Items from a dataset
•••••

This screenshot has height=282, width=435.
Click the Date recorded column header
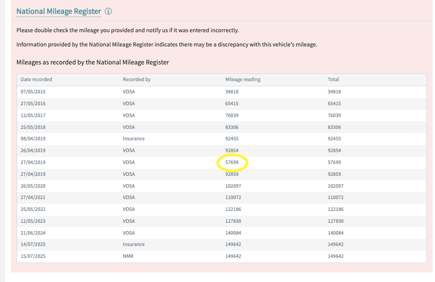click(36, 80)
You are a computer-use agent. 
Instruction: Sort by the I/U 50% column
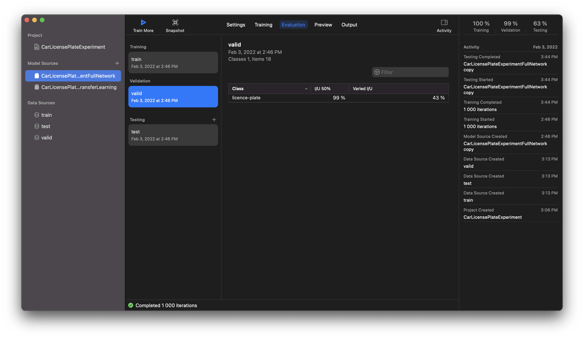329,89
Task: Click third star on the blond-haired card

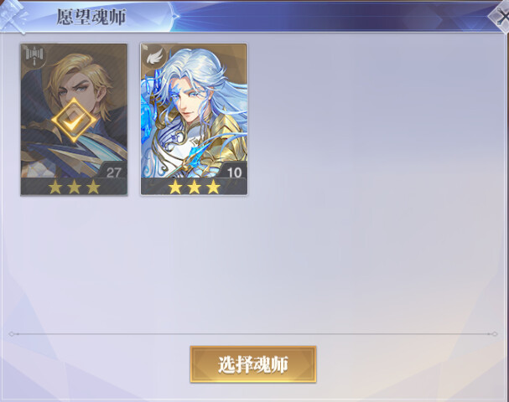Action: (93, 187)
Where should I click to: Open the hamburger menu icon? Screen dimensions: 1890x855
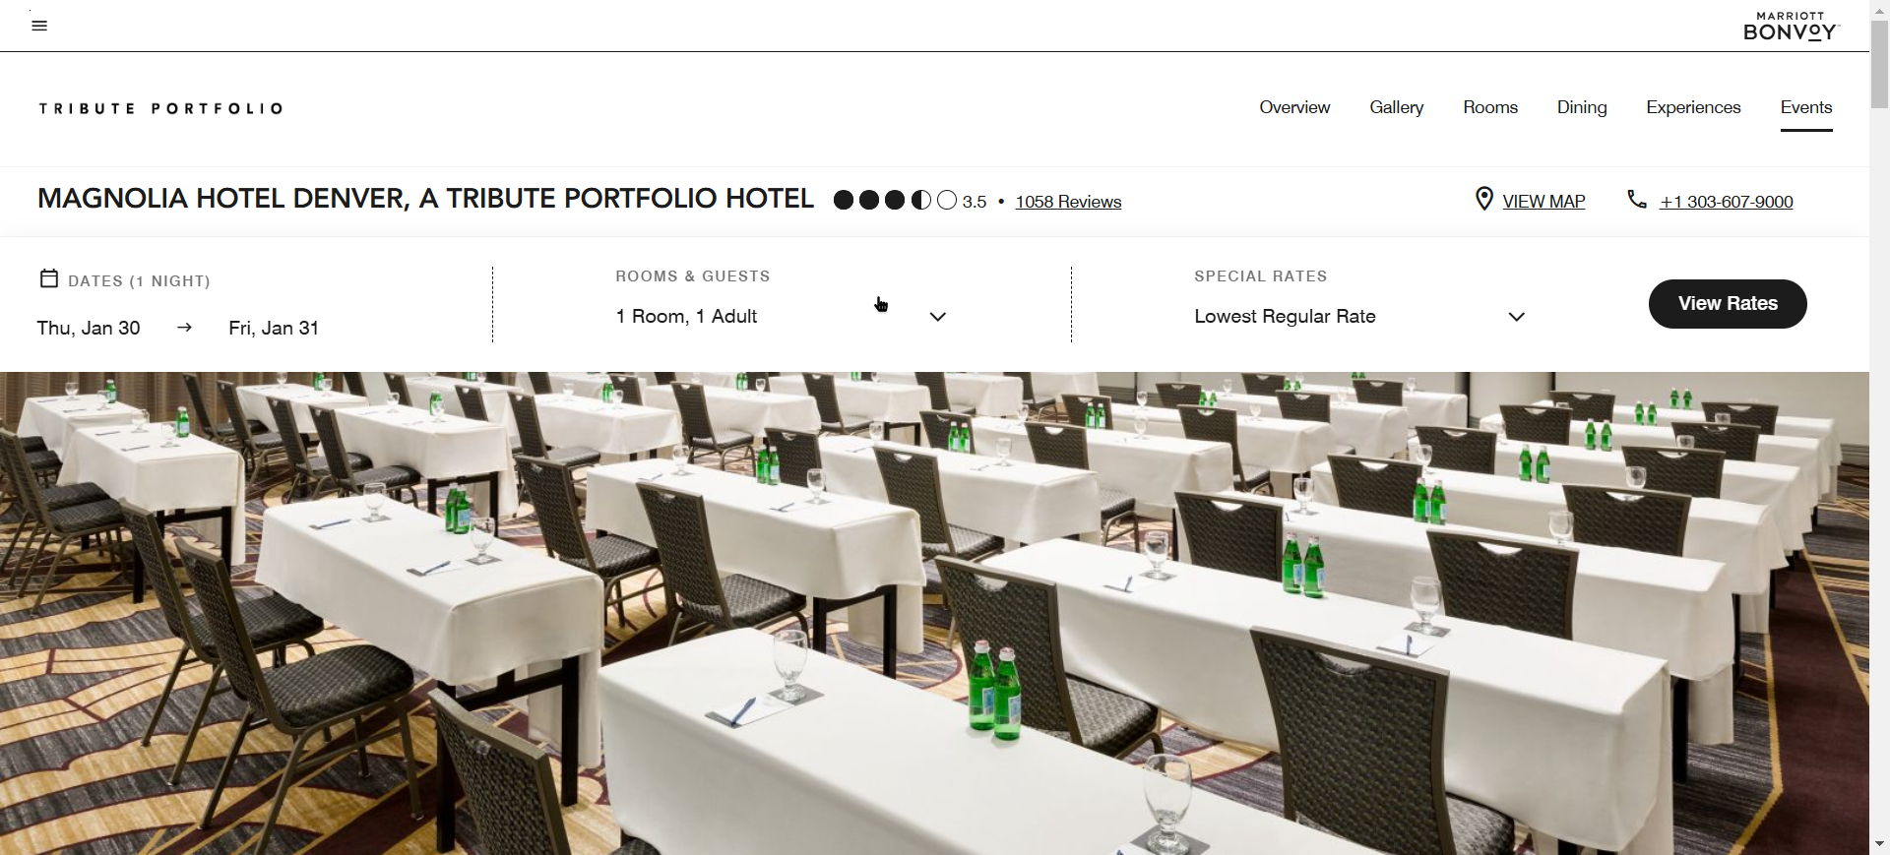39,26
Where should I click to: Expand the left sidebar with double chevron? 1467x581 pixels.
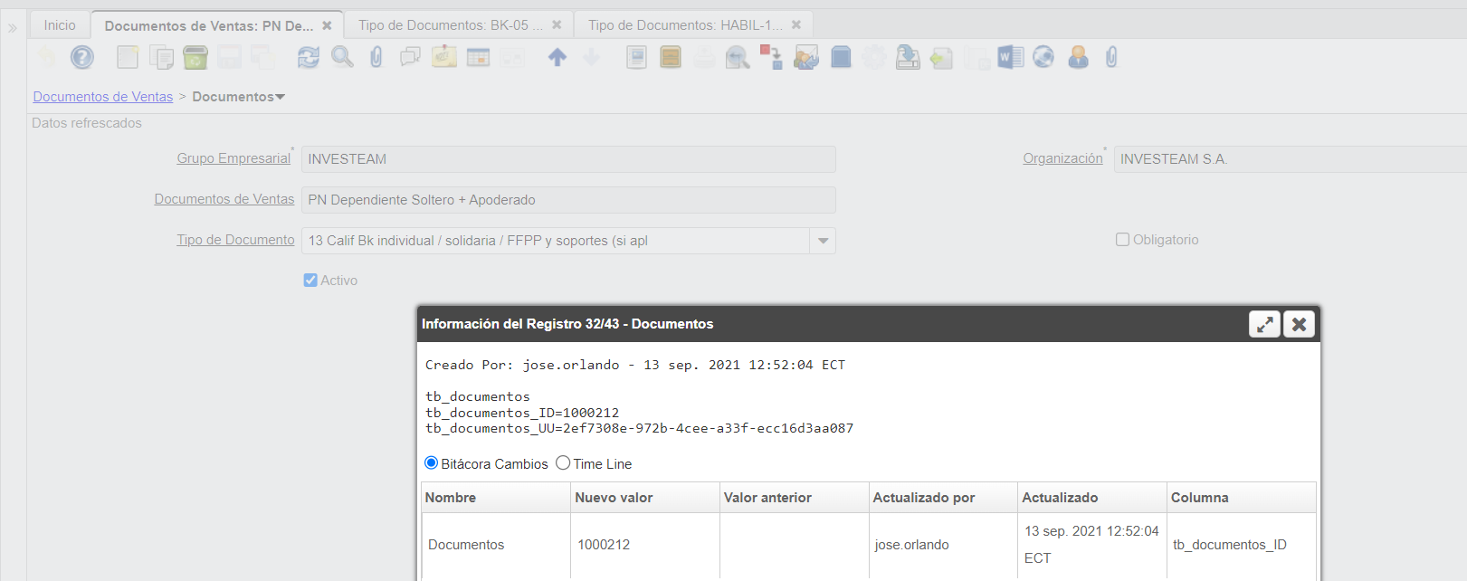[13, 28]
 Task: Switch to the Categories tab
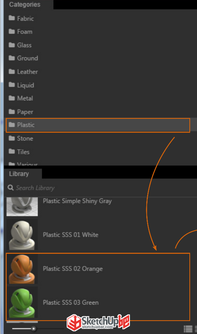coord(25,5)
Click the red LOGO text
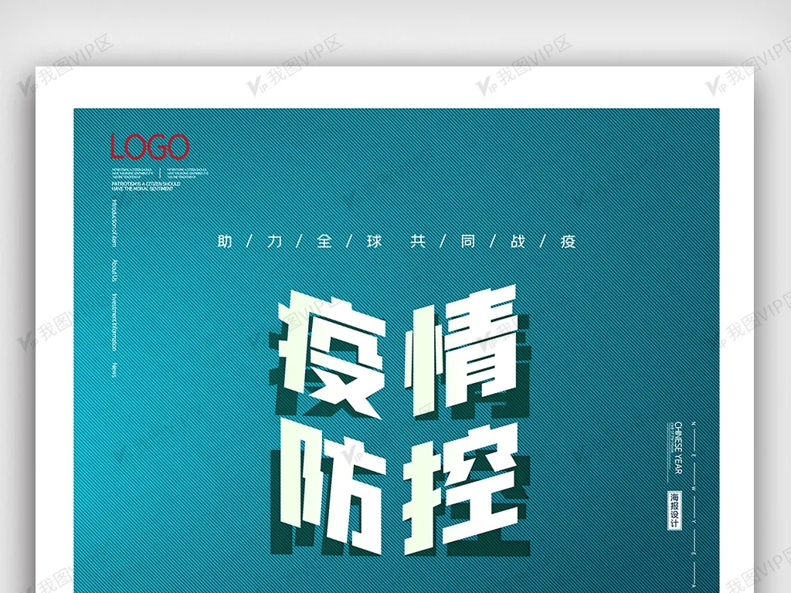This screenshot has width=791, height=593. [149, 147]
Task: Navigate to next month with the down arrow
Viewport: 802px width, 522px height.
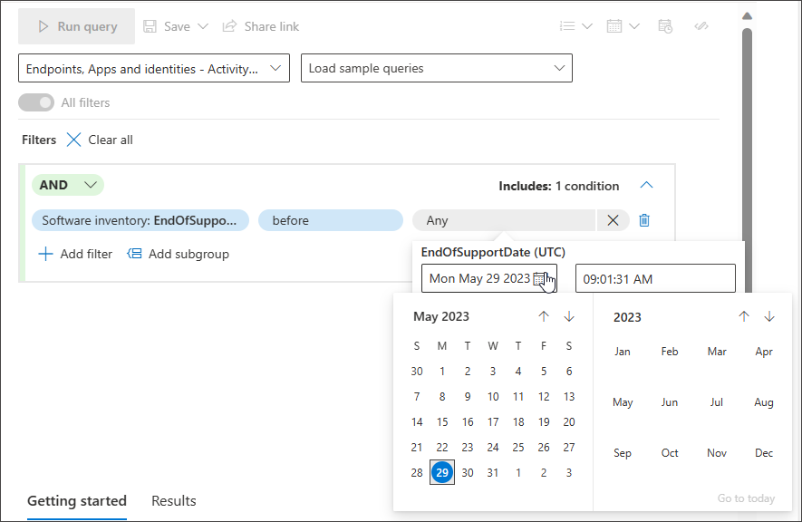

•••••

▸ **Exercise goal**: Exactly as written, restate the lines from the one that contains "Task: Click third" through the final line of the data, both ends included, but leave out the pictures.

▸ **Exercise output**:
Task: Click third star on the blond-haired card

Action: (93, 187)
Where should I click to: Open the hamburger menu icon? Screen dimensions: 1890x855
39,26
Where should I click to: Expand the left sidebar with double chevron? 1467x581 pixels.
[13, 28]
 Task: Switch to the Categories tab
coord(25,5)
Click the red LOGO text
This screenshot has width=791, height=593. [149, 147]
Task: Navigate to next month with the down arrow
Viewport: 802px width, 522px height.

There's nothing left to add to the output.